Kraus created HED plasma by targeting ultra-high-intensity lasers at thin strips of titanium foil in the Laboratory for Advanced Lasers and Extreme Photonics at Colorado State University. He and his colleagues then used advanced computer codes to examine the high-resolution spectral data that an x-ray diagnostic recorded from the plasma, which zoomed into existence for only trillionths of a second.

The HED plasmas altered the x-ray lines by widening and shifting them to lower energies, Kraus said. “Together these effects let us measure both the plasma density and the ion temperature, which had never been done before. These measurements are very difficult to obtain otherwise in such dense plasmas.”

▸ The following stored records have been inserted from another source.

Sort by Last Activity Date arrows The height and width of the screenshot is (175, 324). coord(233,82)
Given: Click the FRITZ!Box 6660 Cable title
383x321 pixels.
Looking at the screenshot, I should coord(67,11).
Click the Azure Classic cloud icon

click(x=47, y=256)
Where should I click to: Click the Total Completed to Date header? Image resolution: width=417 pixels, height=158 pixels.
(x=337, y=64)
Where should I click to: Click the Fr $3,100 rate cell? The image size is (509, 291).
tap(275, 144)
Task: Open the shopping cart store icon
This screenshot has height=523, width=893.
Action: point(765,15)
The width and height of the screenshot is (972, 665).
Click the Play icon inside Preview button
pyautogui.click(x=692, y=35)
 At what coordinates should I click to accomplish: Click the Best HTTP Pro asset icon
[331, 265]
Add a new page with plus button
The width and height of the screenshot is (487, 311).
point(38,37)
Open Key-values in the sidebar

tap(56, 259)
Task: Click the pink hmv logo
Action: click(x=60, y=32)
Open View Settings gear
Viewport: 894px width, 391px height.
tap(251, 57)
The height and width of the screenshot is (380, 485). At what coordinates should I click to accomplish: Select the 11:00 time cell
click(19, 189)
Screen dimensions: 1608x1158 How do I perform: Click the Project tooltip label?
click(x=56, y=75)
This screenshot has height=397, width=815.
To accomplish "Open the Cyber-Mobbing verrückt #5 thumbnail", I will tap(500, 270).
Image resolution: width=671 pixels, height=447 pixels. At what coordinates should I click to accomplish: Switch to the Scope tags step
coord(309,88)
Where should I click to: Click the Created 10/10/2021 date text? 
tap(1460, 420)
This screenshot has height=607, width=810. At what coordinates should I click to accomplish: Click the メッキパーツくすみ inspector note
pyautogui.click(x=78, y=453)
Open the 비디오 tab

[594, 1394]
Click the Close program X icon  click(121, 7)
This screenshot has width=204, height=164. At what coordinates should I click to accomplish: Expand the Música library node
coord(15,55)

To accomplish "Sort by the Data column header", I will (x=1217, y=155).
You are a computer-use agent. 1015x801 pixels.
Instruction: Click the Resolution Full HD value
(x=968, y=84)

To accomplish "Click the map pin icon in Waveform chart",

The study exposed core aspects of the plasmas that had not been formerly known. For example, the investigation discovered that the temperature of electrons and ions were not the same, as had been believed in such plasmas, and the ions were considerably cooler. “It turns out that some approximations that people have been making don’t fit the data that we saw,” Kraus said.

Supervising the path-setting discoveries was Philip Efthimion, Kraus’s thesis adviser who heads the Plasma Science & Technology Department at PPPL and was a co-author of the paper.

“Phil really guided me in planning for experiments and choosing which data analyses to pursue,” said Kraus. He received his doctorate from Princeton University in June and was named a staff researcher subsequently.

“Very Special”

The results in Brian’s thesis are very special. Brian’s ability to understand the X-ray line broadening resulted in accurate measurements of the electron and ion temperatures, simultaneously. It allowed us to conclude that the electrons and ions are not in equilibrium.

Philip Efthimion, Study Co-Author and Head of Plasma Science and Technology Department, PPPL

“This is the first time this situation has been observed in plasma near solid density. Brian mastered many research tools to complete this work. Observing and understanding new phenomena is what truly excites scientists,” Efthimion added.

The experiment at Colorado State was facilitated by LaserNetUS, a new group of laser facilities set up by the Department of Energy. The published measurements were made as part of the program’s first experimental cycle by Kraus.

LaserNetUS is transforming the landscape of laser science in the U.S. by expanding access to high-quality laser facilities. LaserNetUS provided us not just the runtime, but an opportunity to collaborate with great scientists outside of PPPL.

Brian Kraus, Study Lead Author and Physicist, PPPL

Kraus had taken part in the forerunner of the DOE Science Undergraduate Laboratory Internship (SULI) program and gained insight into plasma physics during the week-long course that PPPL provided with the program.

“I would never have heard about plasma until that course,” Kraus said. He then did his internship at the DIII-D National Fusion Facility that General Atomics operates for the DOE in San Diego, California. “That convinced me that this is an area of physics that has pretty direct world-wide importance for potentially solving fusion and having clean power available for everyone,” he said.

Kraus currently is setting up a high-speed camera to capture the evolution of laser-generated HED plasmas at Colorado State.

We’re doing the same experiments this time but basically with a new camera that can see in time. It’s very hard to make a movie when you want to see things that are happening in trillionths of seconds, so it warrants new experiments to set that camera up and see what we can learn.

Brian Kraus, Study Lead Author and Physicist, PPPL

Researchers also are creating “advanced codes without approximations that could enable complete modeling of HED plasmas,” Kraus said. Applying such codes to perform the analysis that PPPL has shown could become “broadly applicable for diagnosing hot plasmas near solid density,” he said.

This study received support from the DOE Office of Science. Co-authors include physicists at PPPL, Sandia National Laboratory, Colorado State University and the University of Nevada, Reno.

Journal Reference:

Kraus, B.F., et al. (2021) Solid-Density Ion Temperature from Redshifted and Double-Peaked Stark Line Shapes. Physical Review Letters. doi.org/10.1103/PhysRevLett.127.205001.